Literacy class (photo: GILLBT, Rodney Ballard)
Those of you who follow this blog know that I write frequently about the impact of adult literacy in northern Ghana. Ever since I arrived in Ghana in 2010, I have heard all sorts of Ghanaians (farmers, doctors, pastors, clerks, doctors, and more) extoll the positive impact of adult literacy in northern Ghana. It is credited with effects as diverse as the spread of the Gospel, better opportunies for women, better education outcomes for schoolchildren, less conflict, and increased income. Many people who live in places where it has had great effects have pleaded for a resumption of the widespread literacy programs which were run in the 1990s.
It was way back in the early 1800s that widespread reading revolutionized the United States. For example, by 1822, more Americans read newspapers than anyone else.

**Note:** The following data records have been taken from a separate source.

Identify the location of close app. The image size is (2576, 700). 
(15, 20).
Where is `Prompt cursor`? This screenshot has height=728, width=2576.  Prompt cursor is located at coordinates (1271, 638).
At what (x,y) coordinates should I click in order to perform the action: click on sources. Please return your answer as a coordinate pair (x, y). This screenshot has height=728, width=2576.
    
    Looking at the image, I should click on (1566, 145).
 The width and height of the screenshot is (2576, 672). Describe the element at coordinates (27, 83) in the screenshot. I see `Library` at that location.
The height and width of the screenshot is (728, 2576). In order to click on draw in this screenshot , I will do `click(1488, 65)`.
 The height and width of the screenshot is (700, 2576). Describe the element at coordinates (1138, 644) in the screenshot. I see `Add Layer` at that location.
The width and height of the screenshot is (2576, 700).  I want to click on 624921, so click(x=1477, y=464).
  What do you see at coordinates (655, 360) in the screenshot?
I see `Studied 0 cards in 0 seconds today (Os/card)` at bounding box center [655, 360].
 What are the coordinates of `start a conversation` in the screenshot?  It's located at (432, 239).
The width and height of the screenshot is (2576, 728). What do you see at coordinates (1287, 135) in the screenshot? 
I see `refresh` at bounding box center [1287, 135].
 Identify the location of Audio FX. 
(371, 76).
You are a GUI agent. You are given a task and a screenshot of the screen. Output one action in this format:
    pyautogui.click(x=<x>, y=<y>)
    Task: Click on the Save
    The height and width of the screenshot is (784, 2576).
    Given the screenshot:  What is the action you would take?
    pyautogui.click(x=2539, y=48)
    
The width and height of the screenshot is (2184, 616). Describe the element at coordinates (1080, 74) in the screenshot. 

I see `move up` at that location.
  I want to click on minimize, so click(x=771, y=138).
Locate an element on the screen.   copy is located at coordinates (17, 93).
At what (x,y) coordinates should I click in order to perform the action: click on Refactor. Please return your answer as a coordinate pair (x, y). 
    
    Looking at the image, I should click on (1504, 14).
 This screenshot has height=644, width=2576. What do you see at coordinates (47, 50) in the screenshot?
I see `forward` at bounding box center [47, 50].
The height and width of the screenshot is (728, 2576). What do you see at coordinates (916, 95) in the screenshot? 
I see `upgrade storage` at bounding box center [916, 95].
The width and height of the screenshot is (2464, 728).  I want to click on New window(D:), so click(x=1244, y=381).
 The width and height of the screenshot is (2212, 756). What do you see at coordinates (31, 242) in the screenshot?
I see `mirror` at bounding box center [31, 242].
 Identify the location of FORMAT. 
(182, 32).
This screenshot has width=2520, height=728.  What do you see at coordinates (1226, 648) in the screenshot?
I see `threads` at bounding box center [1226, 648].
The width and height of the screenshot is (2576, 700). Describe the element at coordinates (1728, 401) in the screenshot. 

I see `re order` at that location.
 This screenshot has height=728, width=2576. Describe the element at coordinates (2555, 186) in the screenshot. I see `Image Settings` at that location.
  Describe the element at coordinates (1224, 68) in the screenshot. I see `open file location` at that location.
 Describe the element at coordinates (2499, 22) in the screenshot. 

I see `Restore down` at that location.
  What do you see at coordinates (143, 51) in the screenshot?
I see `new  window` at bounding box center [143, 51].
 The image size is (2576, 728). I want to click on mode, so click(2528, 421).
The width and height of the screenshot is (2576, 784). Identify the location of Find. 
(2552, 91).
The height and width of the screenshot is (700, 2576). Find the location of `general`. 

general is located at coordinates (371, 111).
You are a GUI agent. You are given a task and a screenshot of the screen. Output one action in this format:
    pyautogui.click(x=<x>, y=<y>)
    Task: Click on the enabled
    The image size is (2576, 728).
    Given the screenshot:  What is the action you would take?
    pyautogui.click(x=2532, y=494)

There were hundreds of newspapers with the largest having a circulation of about 4,000 readers. And the number of readers kept growing. From 1832 to 1836, the circulation of daily papers in New York City exploded from 18,000 to about 60,000. At that time the city’s population was less than 300,000, so one paper was sold for every five people – probably about one per family. Americans became the most literate people not just in the world but also in history.
We have been so literate for so long that we have forgotten what it is like to live in a pre-literate society; where key information is only available to you by word of mouth from someone who got it the same way, where you can’t track down the original source to verify the information, where you can’t read the Bible for yourself, where there are only a few people who can tell you what the Bible says and you might not know any of them, and where you can’t jot down a piece of information you will need later. I could go on and on.
Wycliffe and other translation agencies say that it is difficult to raise money for adult literacy. That’s probably the case, at least in part, because we are so literate that we can’t imagine the lives of those who can’t read and therefore we can’t imagine the benefits.